**** Material provided

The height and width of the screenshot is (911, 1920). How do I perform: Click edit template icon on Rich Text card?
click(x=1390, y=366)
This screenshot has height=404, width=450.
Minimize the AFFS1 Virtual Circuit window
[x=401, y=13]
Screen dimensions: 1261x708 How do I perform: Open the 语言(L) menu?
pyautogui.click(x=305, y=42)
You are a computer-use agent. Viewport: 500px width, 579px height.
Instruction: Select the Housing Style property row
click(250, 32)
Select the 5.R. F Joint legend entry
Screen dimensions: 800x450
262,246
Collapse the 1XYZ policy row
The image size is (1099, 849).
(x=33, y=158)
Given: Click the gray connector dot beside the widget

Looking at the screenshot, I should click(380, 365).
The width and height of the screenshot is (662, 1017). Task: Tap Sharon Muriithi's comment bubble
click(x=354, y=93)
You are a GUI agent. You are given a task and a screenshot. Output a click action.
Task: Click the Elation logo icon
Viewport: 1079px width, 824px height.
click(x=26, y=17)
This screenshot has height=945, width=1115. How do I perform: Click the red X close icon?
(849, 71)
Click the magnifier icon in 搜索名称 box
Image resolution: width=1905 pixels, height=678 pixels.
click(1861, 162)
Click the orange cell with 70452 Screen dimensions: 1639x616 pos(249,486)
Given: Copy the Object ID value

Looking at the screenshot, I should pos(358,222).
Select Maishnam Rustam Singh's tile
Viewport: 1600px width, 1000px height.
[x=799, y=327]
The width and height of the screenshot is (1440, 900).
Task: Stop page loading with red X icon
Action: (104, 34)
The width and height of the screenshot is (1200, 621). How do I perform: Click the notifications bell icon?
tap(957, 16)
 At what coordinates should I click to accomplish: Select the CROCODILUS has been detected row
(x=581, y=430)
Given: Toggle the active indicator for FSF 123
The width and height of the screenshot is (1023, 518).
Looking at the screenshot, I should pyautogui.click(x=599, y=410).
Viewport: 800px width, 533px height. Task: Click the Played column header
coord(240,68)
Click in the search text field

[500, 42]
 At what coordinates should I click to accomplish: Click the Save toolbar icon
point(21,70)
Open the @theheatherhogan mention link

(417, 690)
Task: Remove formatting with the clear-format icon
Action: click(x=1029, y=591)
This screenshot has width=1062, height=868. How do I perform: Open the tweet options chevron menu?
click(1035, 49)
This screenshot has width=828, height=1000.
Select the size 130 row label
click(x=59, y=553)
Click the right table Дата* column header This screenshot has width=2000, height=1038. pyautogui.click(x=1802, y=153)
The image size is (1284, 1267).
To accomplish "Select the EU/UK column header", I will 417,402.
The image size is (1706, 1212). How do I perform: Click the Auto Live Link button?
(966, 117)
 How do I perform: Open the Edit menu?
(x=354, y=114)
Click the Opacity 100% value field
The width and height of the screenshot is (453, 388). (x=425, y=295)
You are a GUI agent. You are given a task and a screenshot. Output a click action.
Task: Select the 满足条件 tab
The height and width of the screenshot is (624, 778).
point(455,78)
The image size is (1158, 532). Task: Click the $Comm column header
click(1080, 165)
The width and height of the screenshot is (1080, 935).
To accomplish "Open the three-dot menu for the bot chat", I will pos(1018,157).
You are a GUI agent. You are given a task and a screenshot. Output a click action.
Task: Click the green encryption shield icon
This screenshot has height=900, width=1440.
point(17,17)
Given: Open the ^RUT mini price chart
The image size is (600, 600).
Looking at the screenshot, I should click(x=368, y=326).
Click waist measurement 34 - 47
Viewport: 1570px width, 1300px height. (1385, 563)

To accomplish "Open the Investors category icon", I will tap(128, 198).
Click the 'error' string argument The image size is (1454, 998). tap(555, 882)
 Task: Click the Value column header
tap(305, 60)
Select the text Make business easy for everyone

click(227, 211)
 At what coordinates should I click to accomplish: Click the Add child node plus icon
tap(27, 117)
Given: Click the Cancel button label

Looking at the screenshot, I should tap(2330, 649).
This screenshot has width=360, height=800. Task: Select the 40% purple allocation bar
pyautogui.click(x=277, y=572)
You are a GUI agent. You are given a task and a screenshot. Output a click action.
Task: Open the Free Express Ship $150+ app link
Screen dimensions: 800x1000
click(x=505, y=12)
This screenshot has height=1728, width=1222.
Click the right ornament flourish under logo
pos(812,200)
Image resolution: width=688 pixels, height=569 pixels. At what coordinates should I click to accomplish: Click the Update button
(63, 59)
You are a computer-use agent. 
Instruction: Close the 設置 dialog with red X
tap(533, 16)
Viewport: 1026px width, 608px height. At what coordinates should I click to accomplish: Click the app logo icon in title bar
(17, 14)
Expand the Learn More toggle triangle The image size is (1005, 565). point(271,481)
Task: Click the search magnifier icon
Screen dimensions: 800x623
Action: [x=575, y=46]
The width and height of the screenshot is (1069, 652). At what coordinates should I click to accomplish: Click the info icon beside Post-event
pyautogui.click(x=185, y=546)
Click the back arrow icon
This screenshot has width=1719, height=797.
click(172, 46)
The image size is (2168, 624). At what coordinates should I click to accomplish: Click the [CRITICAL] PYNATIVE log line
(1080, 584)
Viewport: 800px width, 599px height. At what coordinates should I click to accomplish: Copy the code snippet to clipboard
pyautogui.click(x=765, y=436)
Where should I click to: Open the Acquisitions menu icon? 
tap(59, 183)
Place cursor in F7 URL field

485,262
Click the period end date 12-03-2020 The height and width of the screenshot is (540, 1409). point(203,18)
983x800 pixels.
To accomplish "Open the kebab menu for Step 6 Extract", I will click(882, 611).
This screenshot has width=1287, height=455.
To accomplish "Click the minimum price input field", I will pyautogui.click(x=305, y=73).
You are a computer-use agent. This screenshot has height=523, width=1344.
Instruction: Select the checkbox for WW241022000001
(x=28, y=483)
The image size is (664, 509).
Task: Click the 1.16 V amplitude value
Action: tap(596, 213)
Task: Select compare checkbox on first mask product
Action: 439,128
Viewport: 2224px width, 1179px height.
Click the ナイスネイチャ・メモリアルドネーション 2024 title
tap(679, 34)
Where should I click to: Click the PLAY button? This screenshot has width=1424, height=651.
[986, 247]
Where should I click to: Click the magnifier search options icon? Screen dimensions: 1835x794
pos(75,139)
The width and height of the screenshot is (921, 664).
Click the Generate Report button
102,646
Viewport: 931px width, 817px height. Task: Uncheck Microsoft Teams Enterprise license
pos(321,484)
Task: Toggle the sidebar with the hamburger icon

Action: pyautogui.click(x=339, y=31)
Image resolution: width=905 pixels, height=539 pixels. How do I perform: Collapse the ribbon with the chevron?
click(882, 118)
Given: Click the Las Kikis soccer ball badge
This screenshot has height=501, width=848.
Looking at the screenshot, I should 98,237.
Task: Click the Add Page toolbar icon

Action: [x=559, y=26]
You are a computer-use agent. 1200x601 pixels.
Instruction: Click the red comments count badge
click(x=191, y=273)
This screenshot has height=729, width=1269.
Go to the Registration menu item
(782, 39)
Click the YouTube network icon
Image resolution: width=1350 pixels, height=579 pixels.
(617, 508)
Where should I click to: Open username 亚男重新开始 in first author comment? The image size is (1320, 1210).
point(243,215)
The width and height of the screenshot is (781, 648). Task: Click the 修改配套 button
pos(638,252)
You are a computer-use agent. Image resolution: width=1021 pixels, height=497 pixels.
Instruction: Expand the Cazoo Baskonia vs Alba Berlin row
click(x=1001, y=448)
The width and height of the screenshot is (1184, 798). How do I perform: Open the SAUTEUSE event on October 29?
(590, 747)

********

→ **Activity**
Restate word for word the lines from the one holding "You are a computer-use agent. Image" to the end of the listing, both ends included, and nothing more.

→ **Solution**
You are a computer-use agent. Image resolution: width=1021 pixels, height=497 pixels.
Instruction: Expand the Cazoo Baskonia vs Alba Berlin row
click(x=1001, y=448)
The width and height of the screenshot is (1184, 798). How do I perform: Open the SAUTEUSE event on October 29?
(590, 747)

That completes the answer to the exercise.